Тверской князь Михаил Борисович решил забыть на время про затянувшиеся распри и обещал прислать подмогу. Рязанскому князю, стремившемуся породниться с Москвой и сватавшемуся к сестре великого князя Анне, не терпелось выказать удаль — он обязался привести свою рать самолично. Из верховских земель пришла весть от князя Воротынского, собирающего охотников для борьбы с басурманами. И многие вовсе безвестные люди снимали со стен сабли и примеряли хранившиеся в чуланах пыльные боевые доспехи. Годы делали своё дело, не всякий доспех мог вместить раздобревшую плоть старого хозяина, тогда призывался младший брат, или сын, или племянник. Ни одна сабля или бронь не должны были остаться без дела — так издавна повелось на Руси. Кто не мог принимать участие в битве самолично, вносил посильную лепту. Троицкий монастырь прислал снаряжение для пятидесяти тяжёлых конников, московская суконная сотня решила ободежитъ половину полка, Кузнецкая слобода взялась поставить пушечному двору пять тысяч ядер, Новая кузнецкая слобода обещалась изготовить семьдесят ручниц для «огненных стрельцов» — представителей только что зарождающейся службы. Всё это делалось без указа властей, по собственной воле и разумению. То, что великокняжеские службы выколачивали обычно месяцами, теперь являлось само собой в неизмеримо большем числе. Малорасторопные приказные, гораздые только на ленивую спесь и суровый окрик, не могли справиться с изъявлением народного воодушевления и подвергались всеобщим насмешкам.
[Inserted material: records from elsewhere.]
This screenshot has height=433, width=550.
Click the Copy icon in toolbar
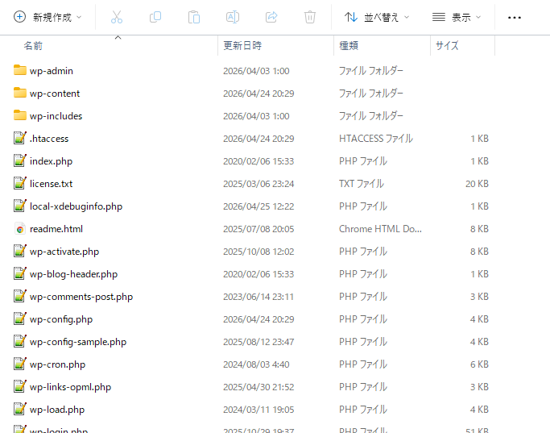155,17
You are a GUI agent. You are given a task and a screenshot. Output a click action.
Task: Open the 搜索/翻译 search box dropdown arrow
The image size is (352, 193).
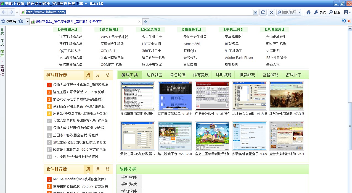(299, 12)
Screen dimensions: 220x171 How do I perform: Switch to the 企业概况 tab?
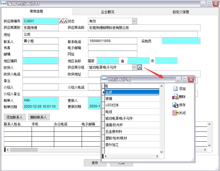point(108,12)
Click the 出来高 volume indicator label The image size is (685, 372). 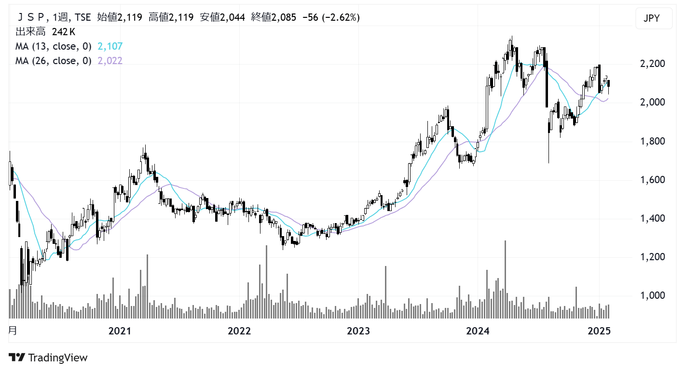(x=31, y=32)
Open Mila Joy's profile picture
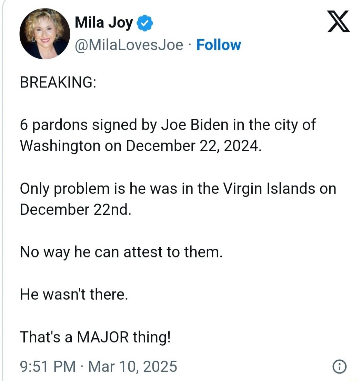Viewport: 361px width, 381px height. 45,34
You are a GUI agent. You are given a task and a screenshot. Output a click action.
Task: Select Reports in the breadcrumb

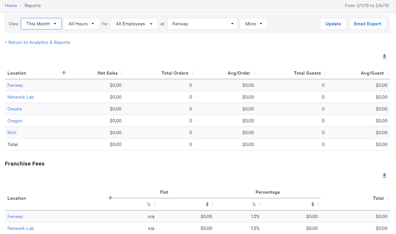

В таких суматошных хлопотах пролетел месяц. Постепенно всё возвращалось на привычную стезю. Приказные пришли в себя и приноровились к стихии. Она, как оказалось, позволяла не то чтобы греть, а прямо-таки жечь руки. Кто воюет, а кто ворует — сложилась о них присловица. Вести «с брега» особой тревоги не внушали: ордынцы вели себя смирно и, хотя вода спала, на русский берег не лезли. Первоначальная растерянность уступила место нетерпеливому ожиданию.